The first lame ducks, those extraneous politicians christened as such, waddled into American history nearly 100 years ago, courtesy of the New York Evening Post. They made their appearance at the White House, but in refuge, not residence. It was there that Republican members of Congress who hadn't survived the 1910 midterm elections assembled in a hallway that the Evening Post dubbed "Lame Duck Alley." The defeated lawmakers were hoping for a presidential appointment from William Howard Taft, or, at the least, the fellowship of their fellow has-beens.

Today's pundits feel free to confer lame-duck status on the occupants of 1600 Pennsylvania Avenue no matter how much time is left in their terms. The Houston Chronicle, the largest paper in Texas, pronounced the state's favorite son a lame duck on the day in 2005 that he took the oath of office for the second time. The Associated Press made that same assertion on the day that he was re-elected in 2004.

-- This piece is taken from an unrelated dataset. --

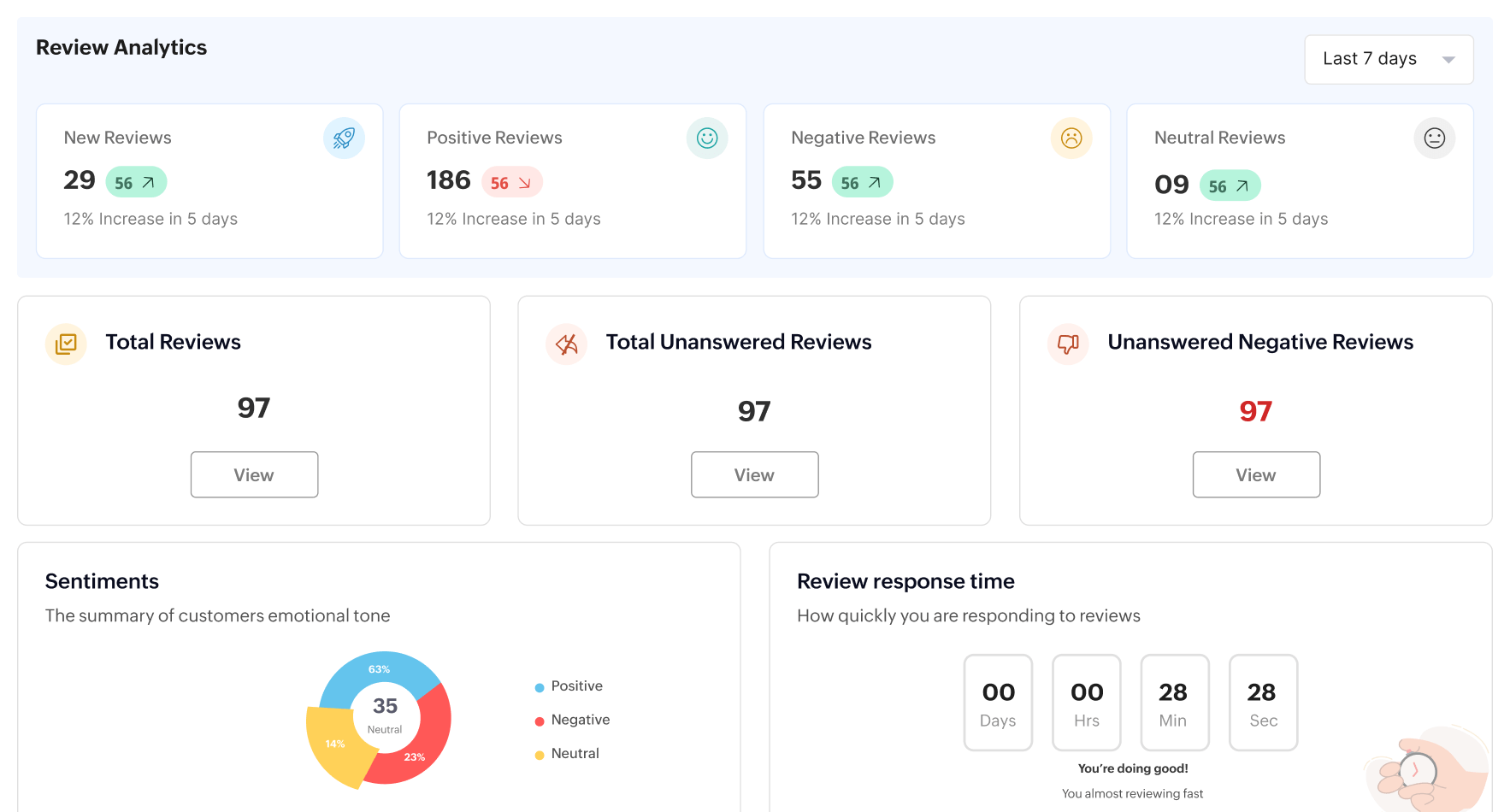Open the Last 7 days dropdown
This screenshot has width=1510, height=812.
click(1389, 59)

"This president is a lame duck," Stuart Rothenberg, author of The Rothenberg Political Report, recently intoned after the latest defeat of the latest version of the immigration-bill-that-wouldn't-die (or pass). "A president who was not a lame duck would have been able to muscle at least some Republicans to support his position on immigration."

Political science professors Samuel Popkin of the University of California (San Diego) and Henry Kim of the University of Arizona went Rothenberg one better: "President Bush is a lame duck and an albatross," they wrote. Given the way that Republicans are seeking to shed their association with this president, albatross may be the better metaphor. Bush might be thankful that while dispensing their avian cliches, Popkin and Kim didn't call him a dodo....

"President Bush may be a lame duck politically, but he is not a lame duck as chief executive and will lose many of his powers only on January 20, 2009," said James Pfiffner, professor of public policy at George Mason University. "He is still head of the executive branch and commander-in-chief, and has many unilateral powers that he can -- and has -- used, including executive orders, pardons, control over many regulations, control of executive branch execution of the law, secrecy, and classification of documents."